# Picture of my TBH from this past summer



## the.hines (Apr 13, 2009)

http://i271.photobucket.com/albums/jj140/the-hines/Shawn/Honey Bees/Queeninspection.jpg


----------



## Omie (Nov 10, 2009)

Great pix, really makes me want to try a TBH!


----------



## raosmun (Sep 10, 2009)

Great photos!! 

How do you extract:scratch:


----------



## the.hines (Apr 13, 2009)

raosmun said:


> Great photos!!
> 
> How do you extract:scratch:


Crush and strain mostly. I tried to uncap them but kind of hard when you cant slide the knife down the sides of the frames. 

I crush it up and strain it though some wide screen then I strain it again though some window screen. Works good outside in the sun.


----------



## sqkcrk (Dec 10, 2005)

I bet that you would enjoy having those combs in frames so you can turn them all sorts of different ways and not worry about breaking the comb from the bar.

I don't see how a proper AFB inspection can be done if you can't hold the top bar and angle the comb correctly w/ the sun over your shoulder to see scale or vegetative AFB.

Otherwise, nice pix.


----------



## HAB (May 17, 2008)

They look really good. 
I've got three ready to join my twenty Langs and Long Hives. Can't wait for the March swarm season so I can put some Bees in them.


----------



## G3farms (Jun 13, 2009)

I am with sqkcrk on this, I would have that comb torn off of the top bar the first day out.

I do think it looks really good though, I just want to take a big bite of that comb honey.

G3


----------



## Maine_Beekeeper (Mar 19, 2006)

very nice photos.


----------



## Beethinking (Jun 2, 2008)

Nice pictures. 

It's not too hard to manipulate the foundationless comb without breaking it, it just takes a different technique than most are used to. 

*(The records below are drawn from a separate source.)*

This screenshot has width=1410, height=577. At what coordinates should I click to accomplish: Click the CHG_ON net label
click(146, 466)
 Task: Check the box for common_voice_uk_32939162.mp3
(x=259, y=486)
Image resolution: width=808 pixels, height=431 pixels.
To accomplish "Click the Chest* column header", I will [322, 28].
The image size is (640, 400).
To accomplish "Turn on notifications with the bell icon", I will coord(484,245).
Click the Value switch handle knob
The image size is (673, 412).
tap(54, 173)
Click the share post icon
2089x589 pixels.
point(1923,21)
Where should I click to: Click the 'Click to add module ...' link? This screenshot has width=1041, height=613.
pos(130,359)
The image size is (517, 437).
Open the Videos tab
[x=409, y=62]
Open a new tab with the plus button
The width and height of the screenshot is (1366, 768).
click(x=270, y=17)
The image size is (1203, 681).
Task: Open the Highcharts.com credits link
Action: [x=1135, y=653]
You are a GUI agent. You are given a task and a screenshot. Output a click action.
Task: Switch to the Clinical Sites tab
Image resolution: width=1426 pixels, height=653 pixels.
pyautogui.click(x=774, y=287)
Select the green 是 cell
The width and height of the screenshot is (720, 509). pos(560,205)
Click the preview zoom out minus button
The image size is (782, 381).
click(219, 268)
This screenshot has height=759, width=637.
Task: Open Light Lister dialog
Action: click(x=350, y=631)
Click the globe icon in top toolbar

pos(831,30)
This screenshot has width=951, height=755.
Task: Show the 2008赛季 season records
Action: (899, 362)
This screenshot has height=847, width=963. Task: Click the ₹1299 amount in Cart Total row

The only time I broke comb in my 10+ HTBHs this year was when it was 95+ and I wasn't careful enough while removing it from the hive. Otherwise -- especially with brood comb -- it's easy to tilt, maneuver, spin and examine the comb as you're used to in a Langstroth. 

Matt


----------



## sqkcrk (Dec 10, 2005)

I'll take your word for it. I've never done it. Maybe I need to find a TBH beekeeper near me and visit her/him and her/his hive. Are there any near Massena, NY?


----------



## the.hines (Apr 13, 2009)

I have had a few combs come off in the past, i just retie them up and the bees do the rest. 

As for inspections, the comb in the pictures is very new 2 weeks and they had already pulled 9-10 top bars. I flip them over and can look at what ever I need to look at.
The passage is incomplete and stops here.